Plainte contre Julio Iglesias : des accusations de traite des êtres humains et de délits sexuels
Deux anciennes employées du chanteur espagnol Julio Iglesias ont porté plainte à son encontre. Elles l’accusent notamment de harcèlement sexuel, de traite des êtres humains et de travail forcé. Ces dénonciations ont été relayées par les associations Women’s Link et Amnesty International, qui accompagnent les plaignantes.

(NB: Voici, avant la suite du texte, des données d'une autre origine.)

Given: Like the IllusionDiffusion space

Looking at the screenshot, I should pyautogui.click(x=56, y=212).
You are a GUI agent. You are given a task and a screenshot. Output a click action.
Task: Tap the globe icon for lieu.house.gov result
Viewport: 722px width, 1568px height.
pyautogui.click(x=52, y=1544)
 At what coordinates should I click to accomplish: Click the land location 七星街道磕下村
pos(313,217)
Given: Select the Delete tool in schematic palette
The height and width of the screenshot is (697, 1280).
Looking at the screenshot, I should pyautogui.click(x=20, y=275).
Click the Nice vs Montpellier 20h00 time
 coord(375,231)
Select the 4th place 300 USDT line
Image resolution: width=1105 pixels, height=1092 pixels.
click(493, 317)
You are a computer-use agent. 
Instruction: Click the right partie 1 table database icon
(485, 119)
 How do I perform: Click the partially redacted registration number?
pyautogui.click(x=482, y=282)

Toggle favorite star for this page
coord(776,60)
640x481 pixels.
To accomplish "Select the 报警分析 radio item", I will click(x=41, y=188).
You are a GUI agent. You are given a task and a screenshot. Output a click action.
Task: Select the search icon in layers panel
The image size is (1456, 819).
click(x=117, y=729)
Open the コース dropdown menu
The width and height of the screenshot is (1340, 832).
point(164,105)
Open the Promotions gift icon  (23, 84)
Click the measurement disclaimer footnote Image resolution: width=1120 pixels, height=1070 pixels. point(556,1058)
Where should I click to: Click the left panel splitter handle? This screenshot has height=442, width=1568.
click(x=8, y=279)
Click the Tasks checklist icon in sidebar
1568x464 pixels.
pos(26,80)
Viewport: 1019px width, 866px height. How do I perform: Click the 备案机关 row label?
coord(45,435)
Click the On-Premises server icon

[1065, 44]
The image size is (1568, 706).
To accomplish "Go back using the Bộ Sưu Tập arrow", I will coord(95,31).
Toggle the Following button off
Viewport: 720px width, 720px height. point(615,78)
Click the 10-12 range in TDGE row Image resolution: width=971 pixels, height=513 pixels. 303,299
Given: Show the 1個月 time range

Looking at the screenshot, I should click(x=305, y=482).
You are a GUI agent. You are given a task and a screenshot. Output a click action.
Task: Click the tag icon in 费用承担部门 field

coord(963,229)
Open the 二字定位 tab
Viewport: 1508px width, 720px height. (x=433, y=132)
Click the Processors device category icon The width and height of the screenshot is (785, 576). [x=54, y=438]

Selon ces organisations, Laura et Rebeca (des prénoms d’emprunt) auraient subi diverses formes de violence, à la fois sexuelle, psychologique, physique et économique, entre janvier et octobre 2021. Le parquet espagnol a été informé de ces faits, qui pourraient constituer des délits graves.
Le 5 janvier, le parquet (espagnol) a été informé de faits susceptibles de constituer un délit de traite des êtres humains en vue d’imposer le travail forcé et la servitude, ainsi que des atteintes à la liberté et à l’intégrité sexuelles telles que le harcèlement sexuel, et d’un délit de coups et blessures, ainsi que des atteintes aux droits du travail.
Rebeca, l’une des plaignantes, a expliqué avoir témoigné publiquement et déposé plainte pour obtenir justice. Elle souhaite aussi encourager d’autres employées à parler. Elle a déclaré vouloir montrer qu’il ne faut pas laisser passer ces abus et que Julio Iglesias n’est pas invincible.
Faits pouvant relever de viols et agressions sexuelles
Dans une enquête diffusée mardi par la télévision américaine Univision et le journal espagnol elDiario.es, Laura et Rebeca racontent avoir été victimes d’agressions sexuelles et de harcèlement dans les résidences du chanteur en République dominicaine et aux Bahamas.
Une des femmes évoque également des faits pouvant être qualifiés de viols. Elle affirme que Julio Iglesias aurait imposé à ses employés de rester enfermés dans ses résidences pendant plusieurs jours. Elle dénonce aussi des conditions de travail indignes, avec une pression constante.
Julio Iglesias n’a pas répondu aux nombreuses sollicitations de ces médias. Ni l’AFP ni Univision n’ont réussi à obtenir de commentaire de sa part, malgré plusieurs tentatives de contact mardi.